Пауза затягивается, и мне становится страшно. Нэн перехватывает мой взгляд, собирает глаза в кучку и начинает:
– Сегодня в нашей стране принято праздновать и чествовать то, что мы имеем. Или то, чего мы желаем. А то, от чего мы избавлены, нет. В день памяти мечтаний и чаяний наших предков я хотела бы отдать должное четырем свободам и отметить, что две из них – свобода слова и свобода вероисповедания – чествуют то, что мы имеем, а две – свобода от нужды, свобода от страха – то, от чего мы избавлены.

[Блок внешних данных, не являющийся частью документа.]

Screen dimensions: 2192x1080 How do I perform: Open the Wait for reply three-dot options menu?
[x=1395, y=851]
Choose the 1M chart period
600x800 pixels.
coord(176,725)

Порой из микрофона доносится писк, порой довольно пронзительный визг. Мама склонила голову набок и внимательно слушает речь, словно Нэн не репетировала при ней как минимум пять раз. Трейси и Флип держатся за руки, лица у обоих серьезные. Я нахожу в толпе миссис Мейсон – она обхватила подбородок руками, а мистер Мейсон наклонился к жене и не сводит взгляд с Нэн. Я ищу Тима – вот он, прижал кулаки к глазам.
Нэн завершает свое выступление под бурные аплодисменты. Она краснеет, кланяется и уходит на свое место рядом с моей мамой.
– Кто мог выступить лучше? – вопрошает мама. – В День независимости мы понимаем, что выбрали наши предки, а что они отвергли, ведь они мечтали о том, что мы воплотили в жизнь, черпая силу в их надеждах.
В том же духе говорится еще очень многое, но я вижу лишь, как Нэн обнимают родители. Сейчас они радуются успехам дочери, а не переживают о Тиме. Нэн в родительских объятиях выглядит такой счастливой! Я оглядываюсь – где Тим, почему он не замкнет семейный круг? – но его нигде нет.
Мама вещает о свободе, о выборе, о силе американцев. Клэй, устроившийся в заднем ряду, улыбается и поднимает большие пальцы.
Участники парада медленно спускаются к гавани, где торжественно бросают в океан венок в память о погибших воинах. Винни Тейксер из начальной школы играет на горне «Сигнал отбоя». Потом все повторяют Клятву верности флагу, и официальная часть празднования Дня независимости перерастает в веселье: все получают сладкую вату, холодный лимонад и фруктовый лед из контейнеров, установленных «Кондитерской Доана».